• **TEXT SEGMENT**:
□ □ □ □ □ □ □

THE Covid-19 free-for-all set to be unleashed by ministers on Monday will have a disastrous effect on England’s economy as well as on people’s health, unions have warned.

Failure to toughen up back-to-work guidelines will see transport, factories and shops stretched beyond breaking point as workers will be forced to isolate under a tide of Covid-19 infections, the TUC said today.

The trade union body demanded that face masks remain compulsory on public transport and in shops, and warned that the disease would spread even more quickly if workers could not afford to isolate when instructed to.

General secretary Frances O’Grady said: “The government urgently needs to toughen its confusing and inadequate back-to-work safety guidance, starting with making masks a legal requirement on public transport and in shops.

“And if we are to stop Covid-19 ripping through workplaces, workers must be able to afford to self-isolate.

“Ministers must urgently raise sick pay to the level of the real living wage and make sure everyone can get it.”

Transport union RMT also warned that the ending of legal safeguards would see a further surge in workers needing to isolate.

General secretary Mick Lynch said: “The government’s botched handling of their so-called ‘Freedom Day’ on Monday will see hundreds of thousands of passengers unleashed on rail, Tube and buses without masks or other basic Covid measures.

“It’s inevitable that the absurd situation will see a massive surge in both transport staff and passengers ‎being pinged for isolation with dire consequences for the transport network and the wider economy.

“Many rail, Tube and bus services are already seriously short-staffed and it doesn’t take a genius to work out the chaotic impact of the government’s failures.

“Even at this late stage, the government, the train operators and the bus companies should issue a clear, legally backed instruction that levels up the rest of the UK up to the safety standards that will remain in force in Wales and Scotland.”

The National Education Union argued that Covid-19 cases among schoolchildren were already at higher levels than the autumn-term peaks.

“[Education Secretary] Gavin Williamson has remained silent over these increasing outbreaks and increasing cases ever since he abandoned the mask-wearing mandate in mid-May,” joint general secretary Kevin Courtney said.

□ □ □ □ □ □ □

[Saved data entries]

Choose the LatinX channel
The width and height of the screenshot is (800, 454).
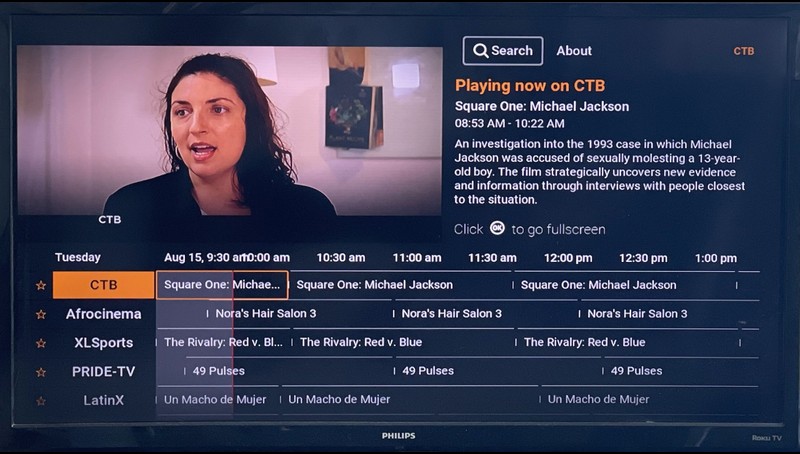point(104,400)
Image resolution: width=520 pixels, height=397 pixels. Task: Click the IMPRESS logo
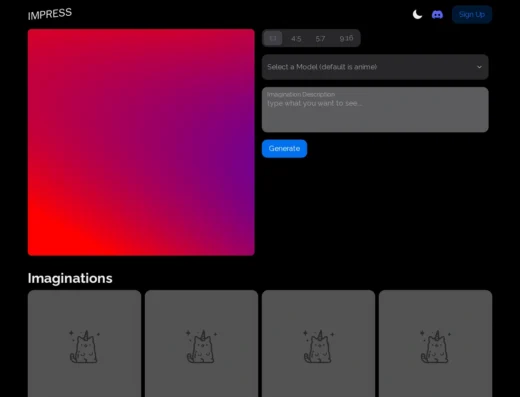coord(50,14)
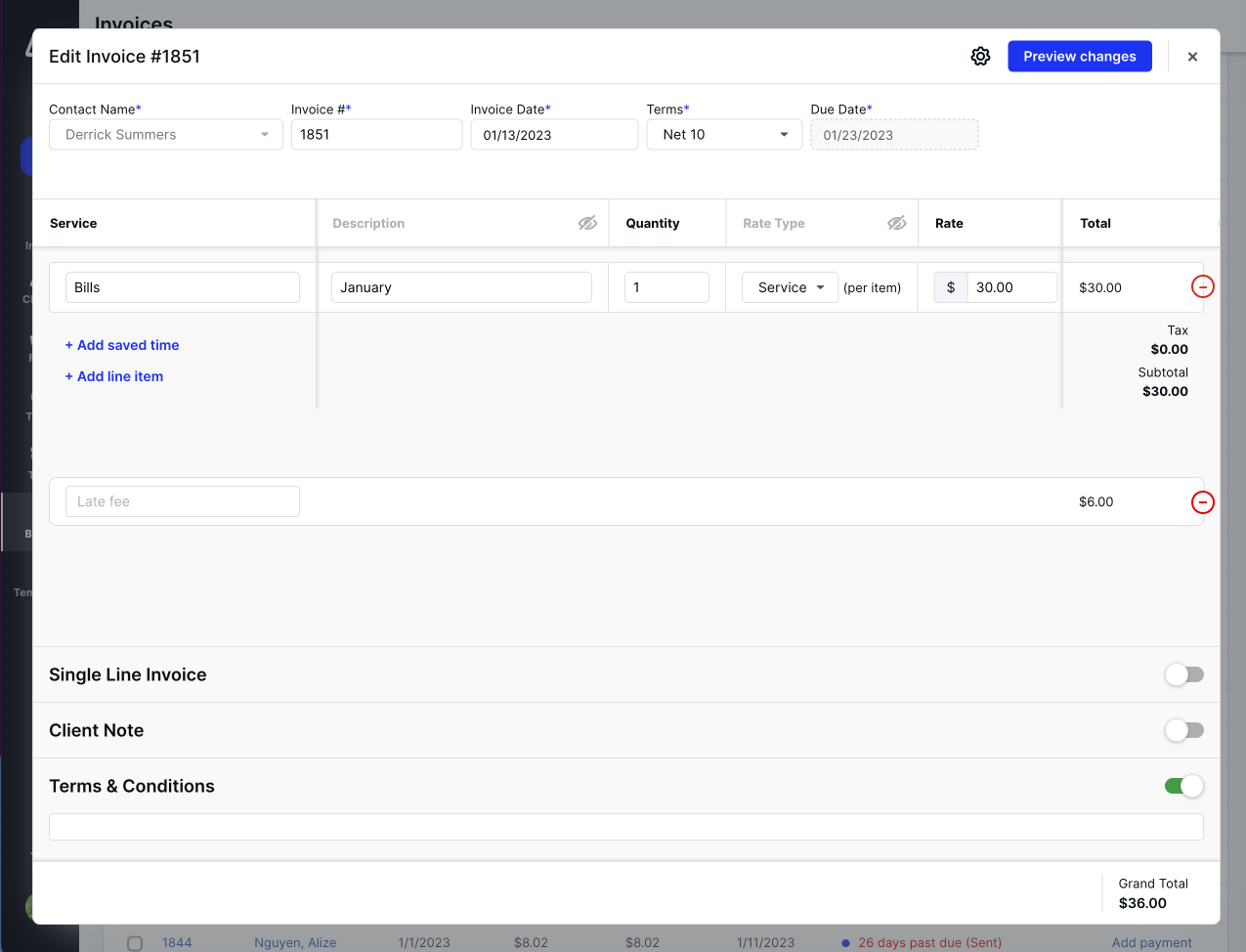Remove the Bills line with the red minus icon
The image size is (1246, 952).
click(1203, 286)
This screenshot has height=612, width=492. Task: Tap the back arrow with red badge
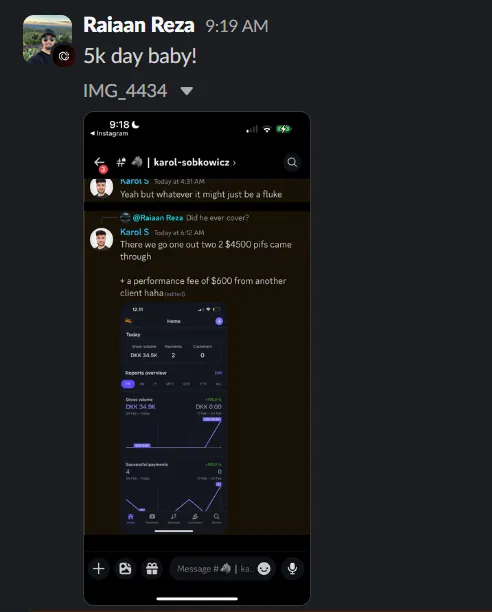[x=99, y=162]
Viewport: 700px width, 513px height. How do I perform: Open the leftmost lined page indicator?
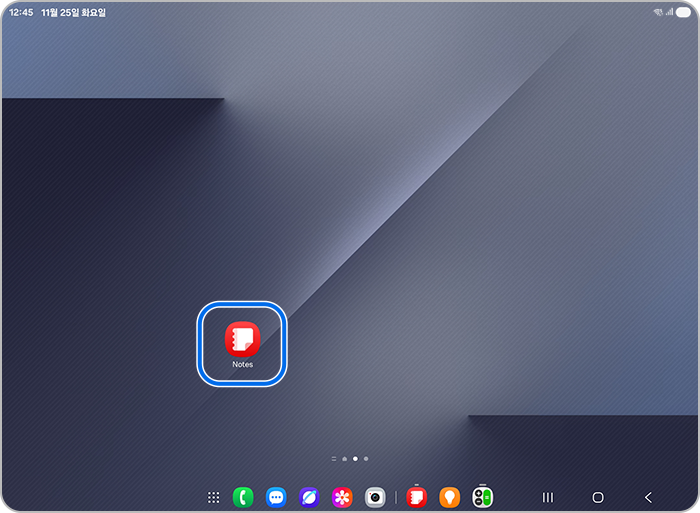[x=333, y=458]
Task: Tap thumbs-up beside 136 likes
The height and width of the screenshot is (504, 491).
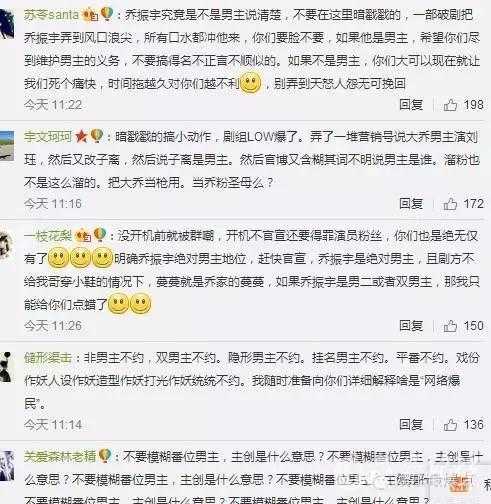Action: tap(450, 425)
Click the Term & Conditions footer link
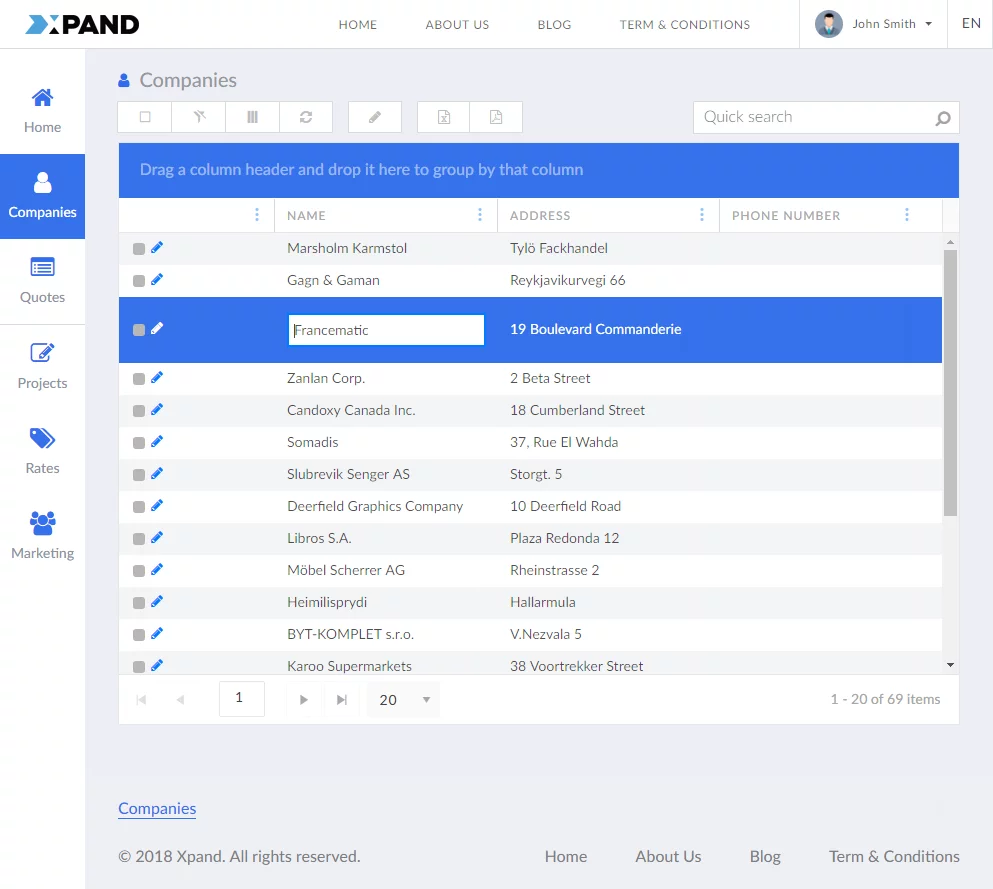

□ □ □ □ □ □ □

• **QUESTIONS TO ANSWER**:
- 1) Decide whether each statement agrees with the text on union warnings. Answer yes or no for each, and quote the words of the text that decide it.
(a) The TUC demanded that face masks stay compulsory on public transport and in shops.
(b) Frances O'Grady called for sick pay to be raised to the level of the real living wage.
(c) The National Education Union said Covid-19 cases among schoolchildren were below the autumn-term peaks.
- 2) Reproduce the passage of the text on union warnings from "THE Covid-19 free-for-all" up to and including "when instructed to.".
The entries aren't needed for this work.

• **EXPECTED RESULTS**:
- 1)
(a) Yes: "The trade union body demanded that face masks remain compulsory on public transport and in shops"
(b) Yes: "Ministers must urgently raise sick pay to the level of the real living wage"
(c) No: "Covid-19 cases among schoolchildren were already at higher levels than the autumn-term peaks"

- 2)
THE Covid-19 free-for-all set to be unleashed by ministers on Monday will have a disastrous effect on England’s economy as well as on people’s health, unions have warned.

Failure to toughen up back-to-work guidelines will see transport, factories and shops stretched beyond breaking point as workers will be forced to isolate under a tide of Covid-19 infections, the TUC said today.

The trade union body demanded that face masks remain compulsory on public transport and in shops, and warned that the disease would spread even more quickly if workers could not afford to isolate when instructed to.